Hundreds of thousands of Armenians died while being forced out of Turkey
Turkey probes massacre petition
Page last updated at 18:37 GMT, Friday, 9 January 2009
A Turkish prosecutor has opened an investigation against the authors of an online petition that apologises for the World War I massacres of Armenians.
It could lead to charges under the law against "insulting Turkishness".
Turkey's prime minister has criticised the petition, launched by more than 200 Turkish academics and newspaper columnists last month.
Hundreds of thousands of Armenians died at the hands of Ottoman Turks in 1915. Turkey denies that it was genocide.
Discussion of the issue is taboo in Turkey and has led to prosecution in the past.
The intellectuals behind the petition say they want to challenge the official denial and provoke discussion in Turkish society about what happened.
The petition is entitled "I apologise".
Police said on Friday they had information that a man arrested this week was gathering intelligence and planning an attack against one of the organisers of the apology campaign.
Police said he had recently travelled to several cities and made it known that he was planning an action that would "shake Turkey", the BBC was told by a source who did not want to be named.
The man's uncle was reportedly among more than 30 people arrested on Wednesday in connection with an alleged ultra-nationalist coup plot.

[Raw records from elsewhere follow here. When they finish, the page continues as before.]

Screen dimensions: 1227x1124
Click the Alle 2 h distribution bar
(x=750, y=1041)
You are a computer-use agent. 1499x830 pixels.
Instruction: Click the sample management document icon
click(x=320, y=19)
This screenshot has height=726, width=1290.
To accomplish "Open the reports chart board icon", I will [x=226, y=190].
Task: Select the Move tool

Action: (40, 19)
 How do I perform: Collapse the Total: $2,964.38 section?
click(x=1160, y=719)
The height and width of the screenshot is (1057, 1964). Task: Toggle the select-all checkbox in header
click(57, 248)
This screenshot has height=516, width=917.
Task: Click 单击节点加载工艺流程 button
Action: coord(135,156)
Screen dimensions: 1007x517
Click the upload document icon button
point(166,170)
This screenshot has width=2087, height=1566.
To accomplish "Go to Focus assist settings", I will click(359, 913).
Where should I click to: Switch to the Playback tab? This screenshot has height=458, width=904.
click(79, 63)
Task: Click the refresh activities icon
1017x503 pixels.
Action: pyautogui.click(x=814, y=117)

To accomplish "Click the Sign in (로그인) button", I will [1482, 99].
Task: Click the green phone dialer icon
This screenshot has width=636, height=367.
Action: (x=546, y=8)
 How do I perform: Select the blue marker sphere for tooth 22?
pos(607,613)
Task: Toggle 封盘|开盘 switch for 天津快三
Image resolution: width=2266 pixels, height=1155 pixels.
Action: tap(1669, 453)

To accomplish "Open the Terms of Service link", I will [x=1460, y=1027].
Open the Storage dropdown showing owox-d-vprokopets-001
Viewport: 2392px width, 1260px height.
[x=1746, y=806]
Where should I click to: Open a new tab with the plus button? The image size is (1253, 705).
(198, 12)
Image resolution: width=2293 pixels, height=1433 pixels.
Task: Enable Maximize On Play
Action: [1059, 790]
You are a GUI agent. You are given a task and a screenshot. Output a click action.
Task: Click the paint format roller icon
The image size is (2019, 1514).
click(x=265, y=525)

Documents found in the raids led to the discovery of weapons and explosives in the forest outside Ankara, police say.
Some Turkish writers, who have promoted more open discussion of the Armenian issue, have been targeted by ultra-nationalist Turks.
The Turkish-Armenian writer Hrant Dink was killed last year for openly saying that the events of 1915 were genocide.
Previously he had been tried for "insulting Turkishness" for his comments on 1915.